Mirror: Between 500 and 700 seats. It will also cost about $260,000 a year to operate.

Dr. Phil: Who’s going to use the facilities?

Mirror: Local performance groups. For example, the Federal Way Symphony performs 11 concerts a year, mostly at St. Luke’s Church. Suppose all 11 concerts were sellouts in a new 700-seat arts center at an average of $30 a ticket. That adds up to $231,000. And consider the potential for collaborations among the performing groups with a new arts center, such as the symphony and Federal Way Chorale —

Dr. Phil: Hold up there, partner. You just traveled a minute in under 30 seconds —

Mirror: Or the Harmony Kings barbershop chorus, which could attract regional barbershop chorus competitions to the arts center. Pacific Ballroom Dance could light up the big stage with its local teen dancers. Don’t forget about special events the arts center could host, such as the Federal Way Chamber Gala.

Dr. Phil: Don’t count your chickens before they hatch. What do Federal Way folks think?

Mirror: According to council member Jeanne Burbidge, a city survey revealed 62 percent of respondents favored a performing arts center in Federal Way. In fact, this has been a dream for the arts community since Federal Way incorporated 18 years ago. But recently, city council member Jim Ferrell said the proposal is ill-timed, especially when people are losing their homes and jobs. Does he make a good point?

Dr. Phil: If someone out there doesn’t agree the economy is in trouble, then somewhere a village is missing its idiot. Listen, failure is no accident. And when you’re already this low, you can’t fall off the floor. Federal Way needs economic development and stimulus, period. Building an arts center is one long-term way to do it.

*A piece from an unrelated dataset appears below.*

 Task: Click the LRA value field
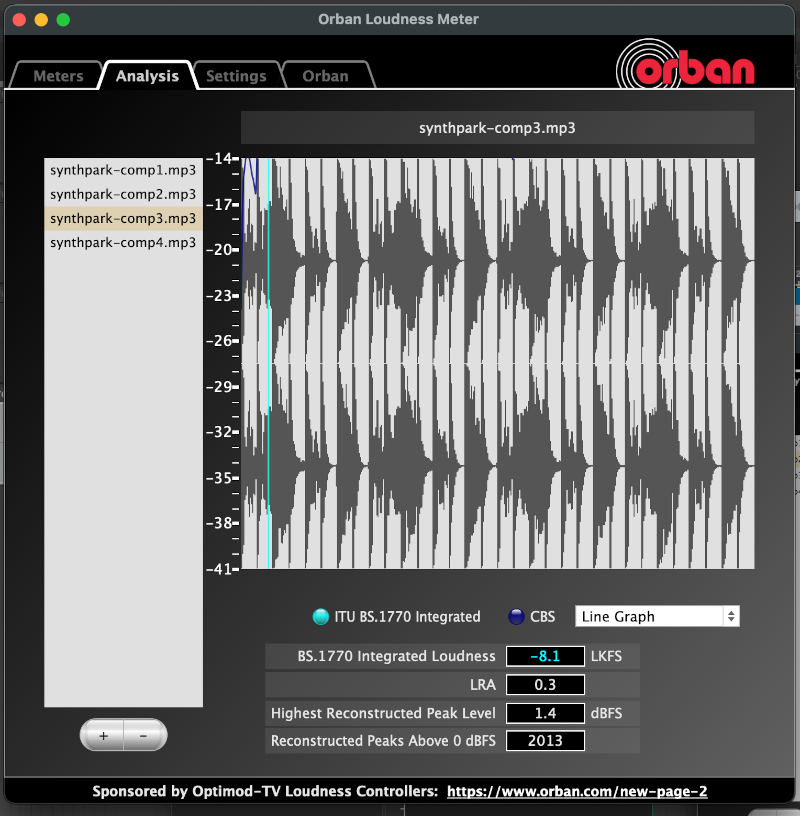point(545,685)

Mirror: Supporters say an arts center will attract outside visitors and encourage more business growth downtown.

Dr. Phil: Exactly. And what’s this I hear about The Mirror recommending the city put the arts center up for a public vote? That idea is about as useful as a trap door on a canoe. Don’t let those city council members off the hook. Voters elect council members to make big decisions like this one.

Mirror: We were merely suggesting a public vote because of the current economic climate. A chunk of that money for an arts center is not guaranteed and must come from private fundraising.

Dr. Phil: Listen buddy, don’t make me put your head in my blender. We all know that when the economy is good, governments spend money like escaped convicts with unlimited credit at a brothel. Even if today’s dollar ain’t barely worth a dime, Federal Way can’t let fear paralyze progress.

Mirror: If the state is willing to give Federal Way the money, I suppose we should take it. What about the residents who don’t want this arts center?

Dr. Phil: Listen, some people could start an argument in an empty house or gripe with a ham under each arm. No decision will please everybody.

Mirror: If the sentiment against an arts center were strong enough, surely we would have already seen more prominent opposition, right?

Dr. Phil: Look, sometimes you make the right decision, and sometimes you make the decision right. Here’s one way to put the city’s pursuit of an arts center in perspective: If you’re in love with somebody, you will swim the stream, you will climb the mountain, you will slay the dragon. You’re going to get to her somehow, some way.

Mirror: So are you saying the city is in love with an arts center, or at least the idea of it all?

Dr. Phil: If you have to ask, you’ll never know.